View Full Version : Best Learning Order

06-06-2014, 08:24 AM
Hey everybody, I'm brand new to both the ukulele and this site, and am very excited to get started.

What's the recommended approach/order for beginning? I'm a bit confused as to whether I should go through the Essential Chord course, the month-long UU practice sessions, the Beginner videos in the Video Library, the Ukulele 101 course, or something else entirely (e.g. Uncle Rod's UBC, 26 Basic Ukulele Lessons). Any suggestions?


06-06-2014, 08:47 AM
I'm pretty new to it as well. I started playing in April. I started out with Uncle Rod's Ukulele boot camp. That got me going. I then started the Ukulele Aerobics and that has really been fun. I think that some people who do the Ukulele Aerobics jump ahead and do several lessons a day, trying to get through the book as fast as they can, but for me, I just take each day's lesson and let is soak in so that I own it before I move on to the next one. Just a little bite every day adds up quickly. That is working well for me at this point. But again, I'm just a few months ahead of you. so I'm not an expert in any way. I also find old songs on ultimateguitar.com that I remember from the sixties and seventies and learn the chords for them as well. That is fun.

Inksplosive AL
06-06-2014, 09:30 AM
If you have no experience with stringed instruments or havent picked one up in a time. You will benefit from just playing the first open string then the first fret, second fret, third fret, fourth fret keeping all fingers down on the string. Ahhhh This:


That is a very simple exercise that takes no thought and gets you used to not looking at your fingers quickly. I used this and uncle rods to get me to a place where I can noodle and figure out a few songs on my own.

Mike has a lot of videos he put up to help us all.

I myself dabbled with guitar and bass years ago and picked up the ukulele and lost everything I had known. I was quite frustrated and that video of Mikes awoke an old lesson I was given for guitar and the ukulele is the first stringed instrument I can play (a little) and not look at my fingers.

Good Luck

Inksplosive AL
06-06-2014, 09:46 AM
Can't find the video but if you are pressing down on the fretboard using your thumb of your left hand (and getting tired from this) you're not holding the ukulele optimally.

Putting pressure on the ukulele body with your right arm (pulling it towards you) not only gets the back of the instrument off your body (louder) but pushes the fretboard into your fingers on your left hand.

Yeah the videos are always better than my explanations.

06-06-2014, 09:47 AM
Hi and welcome to UU! In truth there is no right or wrong way to learn, everybody is different. I've been playing for just over a year and have a learnt a great deal already (still a long way to go yet though :D). I found what worked for me was finding some songs that i like, looking the chords up on the interweb or in books and just sitting down and playing. As a beginner it's easy to get caught up in the technical aspects of the instrument and techniques...like strum patterns and scales and sometimes this can detract from the fun of playing the instrument.
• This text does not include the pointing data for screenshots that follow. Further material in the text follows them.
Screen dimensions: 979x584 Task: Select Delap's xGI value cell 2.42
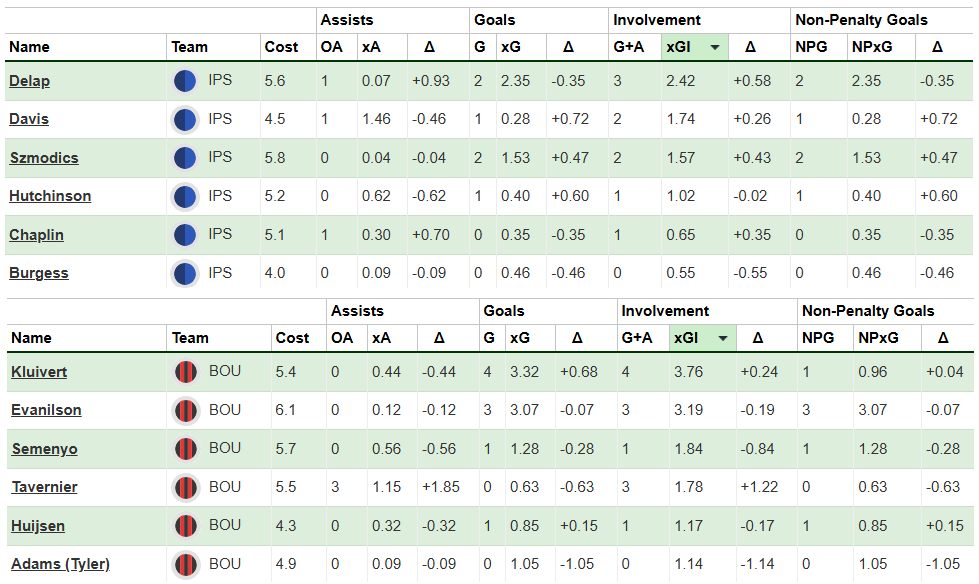[685, 81]
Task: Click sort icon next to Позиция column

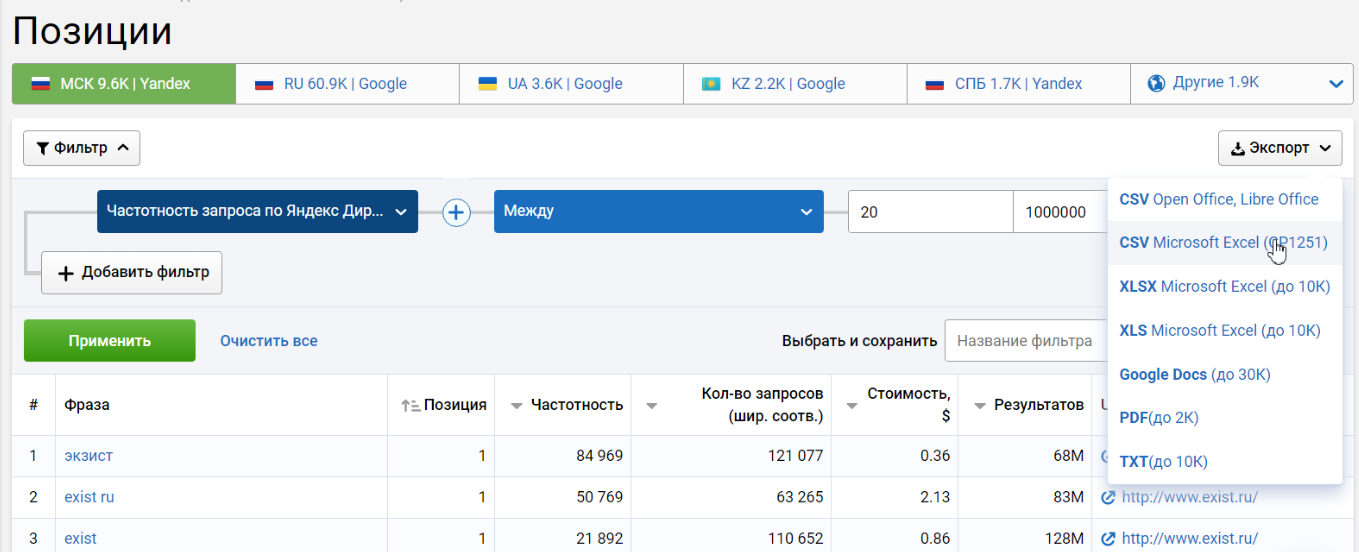Action: [410, 405]
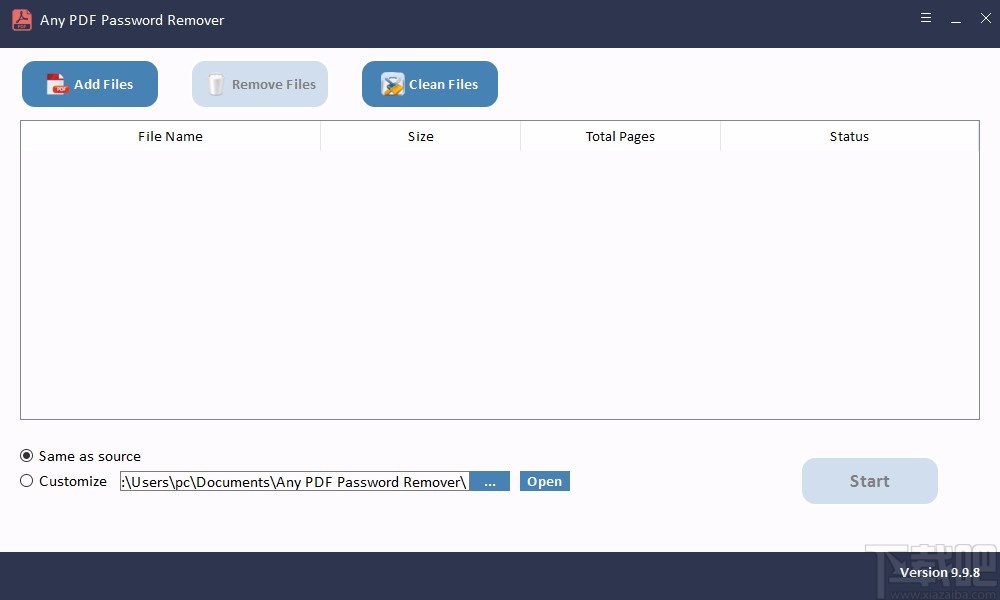Open the output folder via Open button
This screenshot has width=1000, height=600.
pos(544,481)
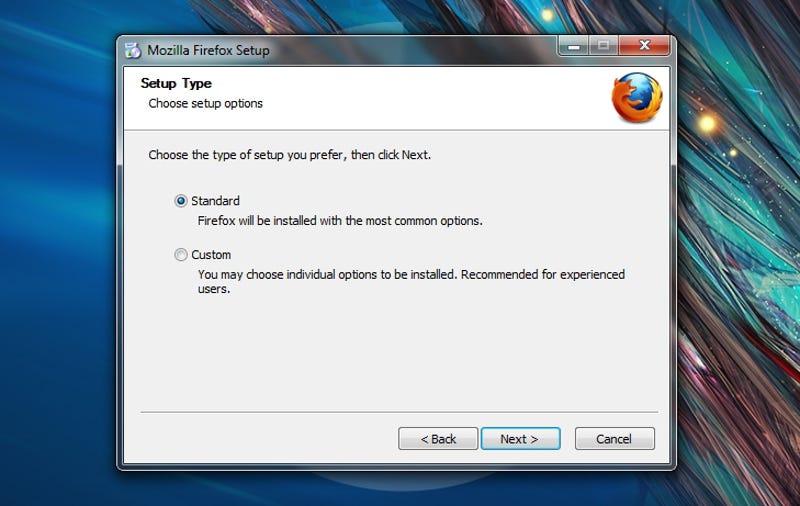Select the Standard setup radio button
The height and width of the screenshot is (506, 800).
click(x=181, y=201)
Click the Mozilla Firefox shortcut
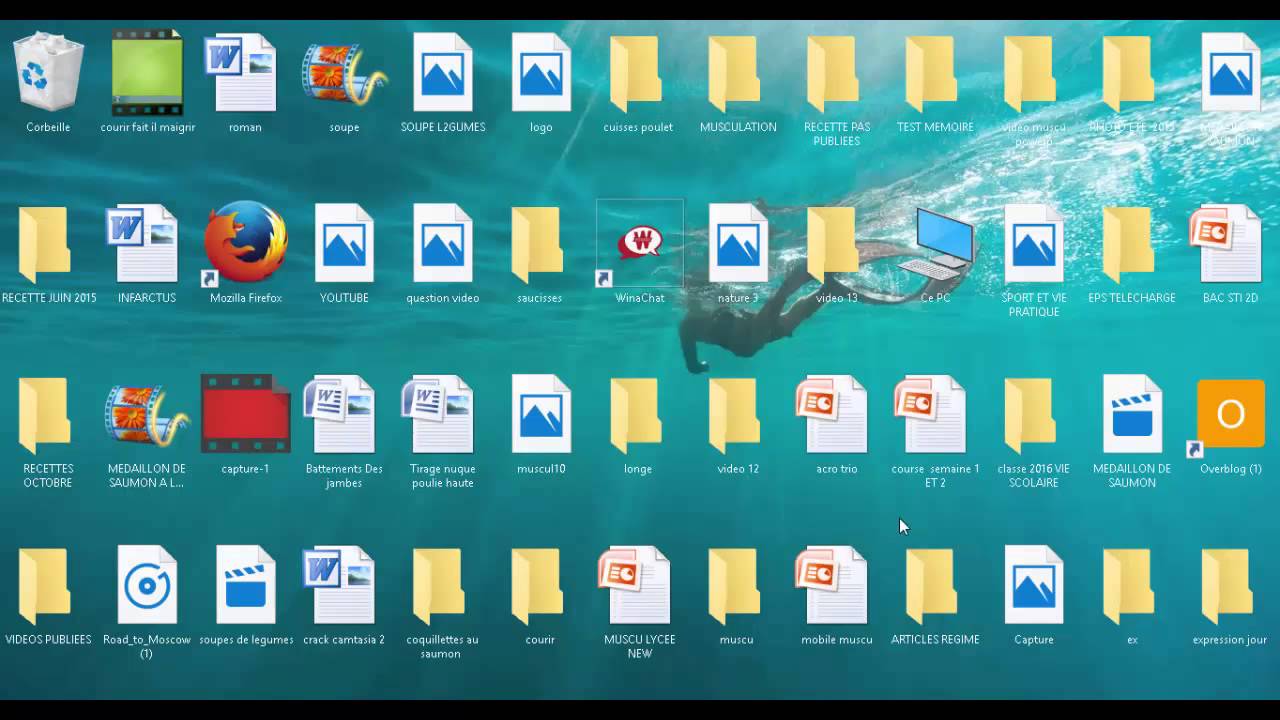 point(245,245)
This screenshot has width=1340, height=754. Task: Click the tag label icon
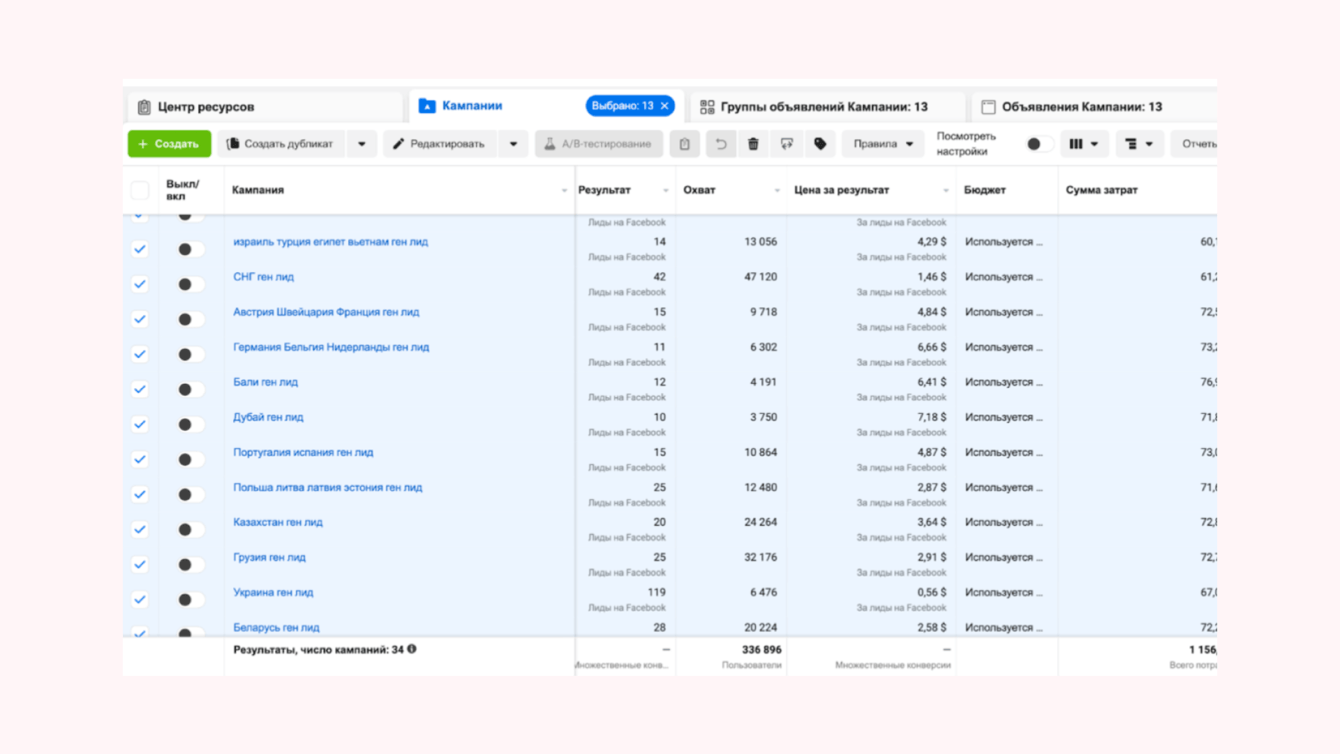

Lets face it, learning and playing the uke should above all be FUN, otherwise why bother? Some people need more structure, I can appreciate that, and if you're one of those people - good for you - but it feels far to much like school for me. There are countless resources available for learning this amazing little instrument, UU is just one of many sites. Which ever direction you choose...GOOD LUCK! and remember...HAVE FUN!! :music::rock:

06-06-2014, 10:41 AM
I am about three months into playing the uke. I had "sort of played" a little acoustic guitar in the past, as another said those skills were long gone. But I had an idea of chords and rhythm and timing so it helped alot.

Start out learning this like any other skill, easy stuff first then work your way up gradually. We must know some chords to play music, learn the easy ones first, C, Am, F, G, you could play hundreds of song with those. Make a chord sheet, those chords written down in different orders and practice moving from one chord to another. It is OK to go really slow and look at your fingers in the beginning, this is how we learn and develop muscle memory. As far as strumming goes start with down strums only, easiest first. Now find a real easy song : two or three chords that DO NOT change frequently, something you know and can hum. Boom you are now a ukulele player.

06-06-2014, 10:54 AM
Pick a couple of songs you like and learn to play them - most popular music only uses three or four chords and you can usually find lyric/chord sheets on line in uke-friendly keys. You'll pick up a "library" of chords as you go and, since you're playing songs you're familiar with you'll know when it sounds right. It's really important to get a couple of real songs down before you start "wood shedding" - otherwise the "wood shedding" can get boring and discouraging.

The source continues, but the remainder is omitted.